(Exercise materials Opens)

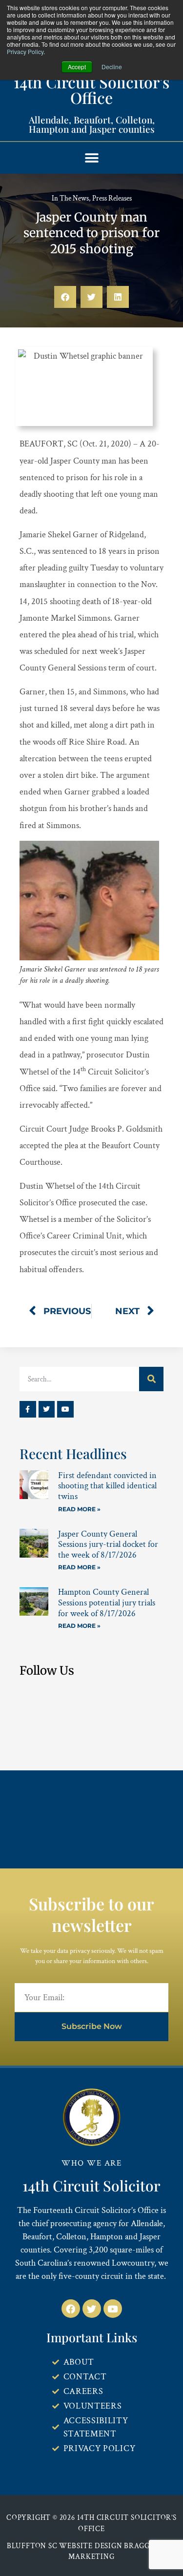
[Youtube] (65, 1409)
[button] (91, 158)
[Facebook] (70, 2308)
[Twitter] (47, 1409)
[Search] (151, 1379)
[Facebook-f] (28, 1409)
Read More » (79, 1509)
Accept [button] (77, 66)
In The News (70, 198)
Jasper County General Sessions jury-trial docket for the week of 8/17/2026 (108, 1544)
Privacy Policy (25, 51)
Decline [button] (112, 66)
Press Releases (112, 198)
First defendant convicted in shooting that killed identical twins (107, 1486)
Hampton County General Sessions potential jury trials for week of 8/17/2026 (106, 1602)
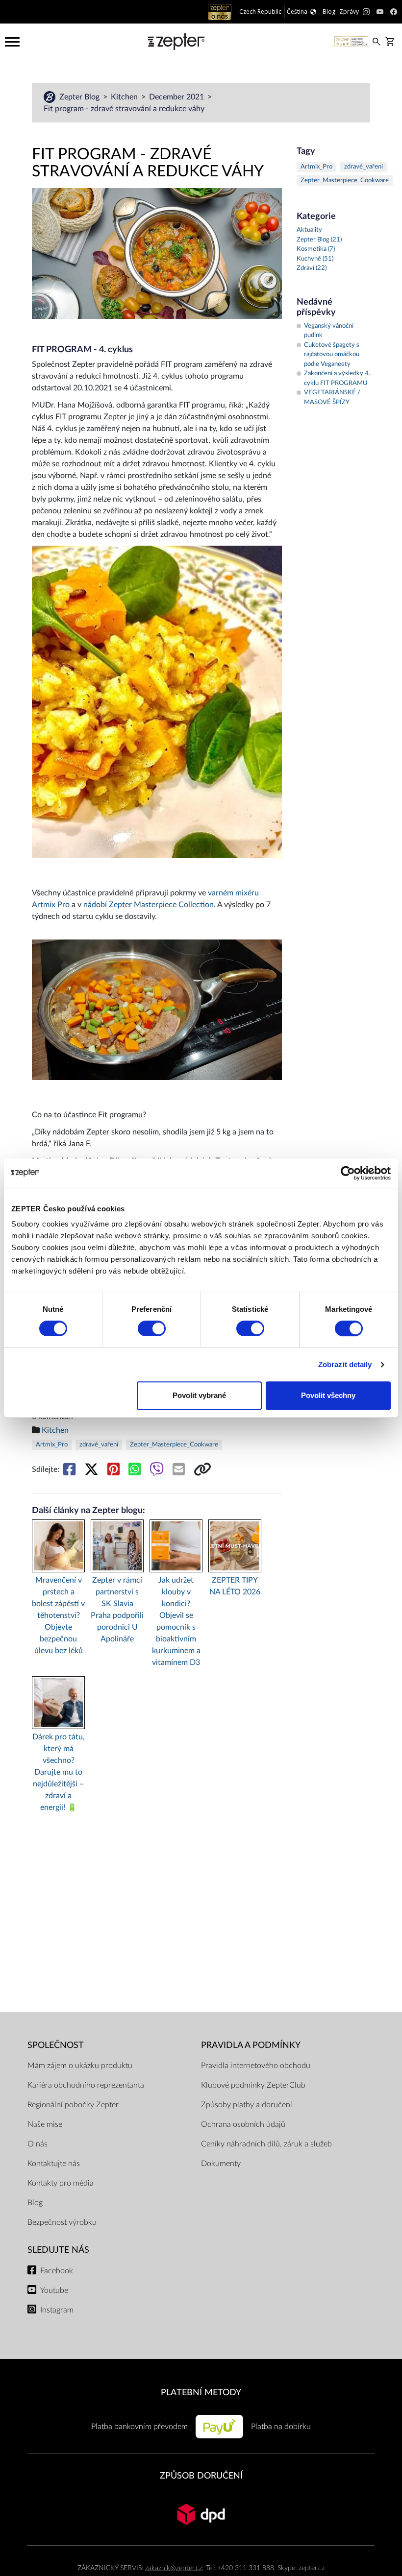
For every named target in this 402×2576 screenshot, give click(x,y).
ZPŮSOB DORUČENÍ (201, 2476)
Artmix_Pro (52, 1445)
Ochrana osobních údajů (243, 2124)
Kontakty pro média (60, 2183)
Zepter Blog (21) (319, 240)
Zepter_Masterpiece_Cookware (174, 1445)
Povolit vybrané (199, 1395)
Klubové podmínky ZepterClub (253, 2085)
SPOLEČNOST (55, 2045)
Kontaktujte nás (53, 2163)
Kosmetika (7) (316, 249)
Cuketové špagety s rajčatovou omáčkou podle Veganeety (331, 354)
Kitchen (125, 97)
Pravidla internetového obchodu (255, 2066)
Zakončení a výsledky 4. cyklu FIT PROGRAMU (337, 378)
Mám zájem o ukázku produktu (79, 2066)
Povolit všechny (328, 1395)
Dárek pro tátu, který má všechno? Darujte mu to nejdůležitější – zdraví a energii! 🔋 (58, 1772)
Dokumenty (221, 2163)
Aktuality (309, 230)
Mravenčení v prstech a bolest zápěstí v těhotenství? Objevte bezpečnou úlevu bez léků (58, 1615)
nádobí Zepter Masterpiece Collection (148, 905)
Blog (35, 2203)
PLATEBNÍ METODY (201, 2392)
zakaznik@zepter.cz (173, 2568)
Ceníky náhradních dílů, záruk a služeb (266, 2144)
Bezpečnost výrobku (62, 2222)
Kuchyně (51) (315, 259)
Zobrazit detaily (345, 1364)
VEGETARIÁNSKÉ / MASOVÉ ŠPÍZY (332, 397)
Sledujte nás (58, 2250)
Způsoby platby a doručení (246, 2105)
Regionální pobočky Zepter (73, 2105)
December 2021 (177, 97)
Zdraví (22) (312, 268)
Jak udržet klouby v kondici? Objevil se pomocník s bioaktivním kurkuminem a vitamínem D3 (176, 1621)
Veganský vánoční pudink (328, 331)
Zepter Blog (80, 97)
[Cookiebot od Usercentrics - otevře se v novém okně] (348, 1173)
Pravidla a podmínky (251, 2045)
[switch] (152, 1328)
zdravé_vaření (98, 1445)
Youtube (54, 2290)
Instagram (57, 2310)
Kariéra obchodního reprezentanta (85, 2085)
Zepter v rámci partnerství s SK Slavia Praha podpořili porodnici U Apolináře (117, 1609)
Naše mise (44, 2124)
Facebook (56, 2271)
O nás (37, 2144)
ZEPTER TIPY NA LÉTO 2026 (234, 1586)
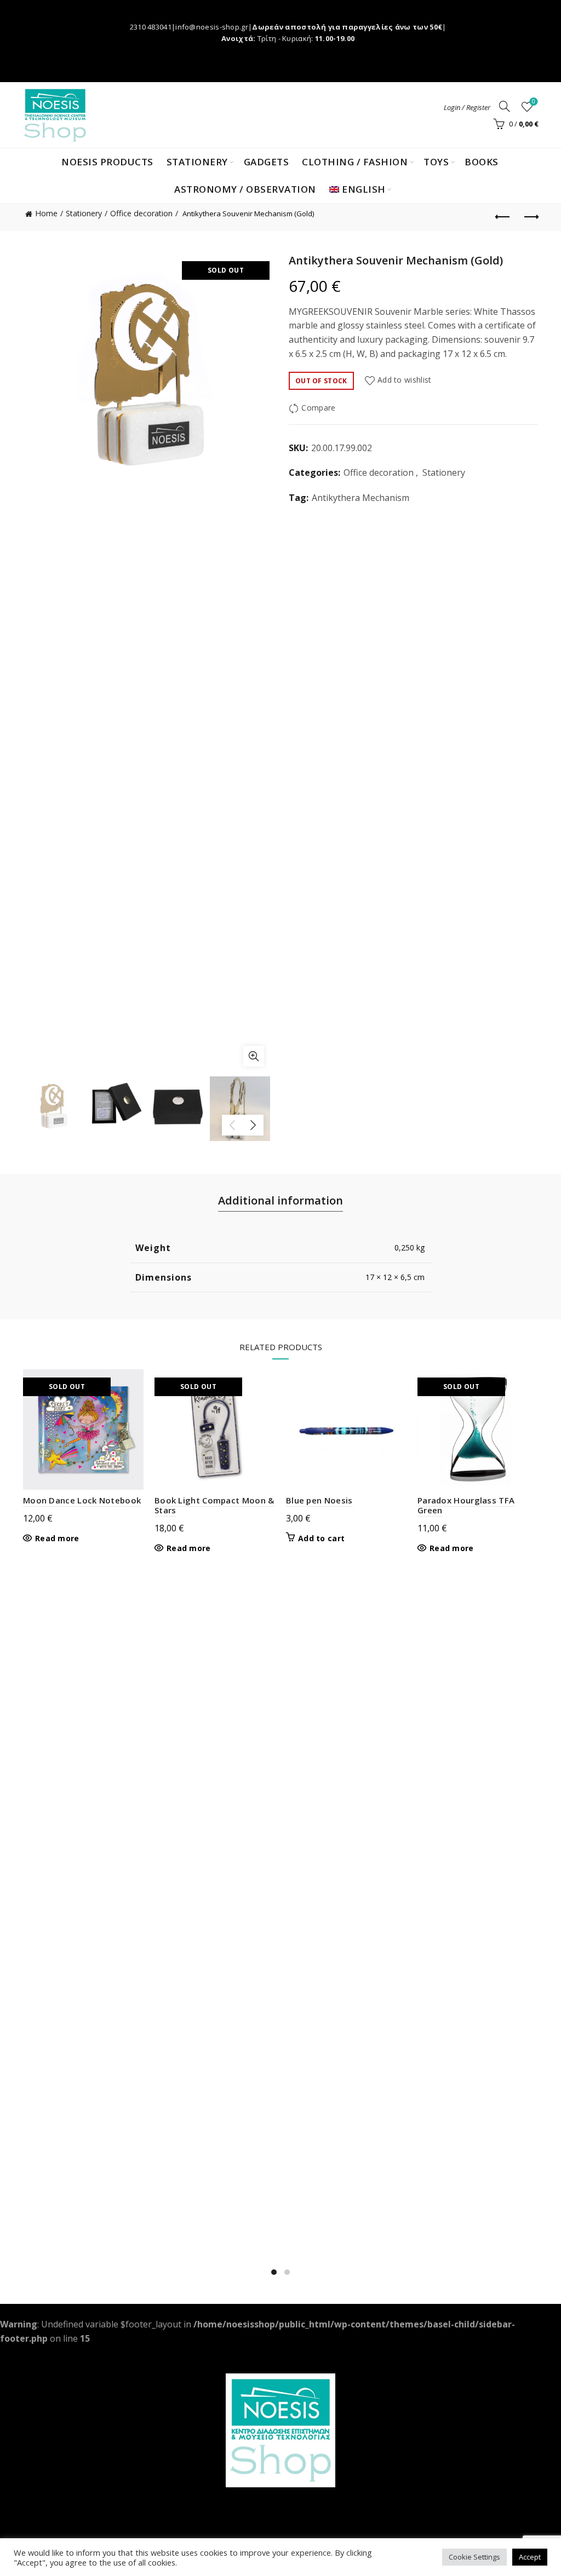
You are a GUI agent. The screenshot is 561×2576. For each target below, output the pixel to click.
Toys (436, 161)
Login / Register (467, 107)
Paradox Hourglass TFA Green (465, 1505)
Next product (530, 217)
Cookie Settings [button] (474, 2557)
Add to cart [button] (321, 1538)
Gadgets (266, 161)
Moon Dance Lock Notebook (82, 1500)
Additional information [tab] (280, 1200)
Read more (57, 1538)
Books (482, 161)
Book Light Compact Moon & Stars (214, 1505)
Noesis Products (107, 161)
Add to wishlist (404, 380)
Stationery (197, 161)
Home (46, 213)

(Exercise materials Closes)

## Description of the task
Which lines in the listing above include the string "Sessions"? Copy each of them.

## Written answer
Jasper County General Sessions jury-trial docket for the week of 8/17/2026 (108, 1544)
Hampton County General Sessions potential jury trials for week of 8/17/2026 (106, 1602)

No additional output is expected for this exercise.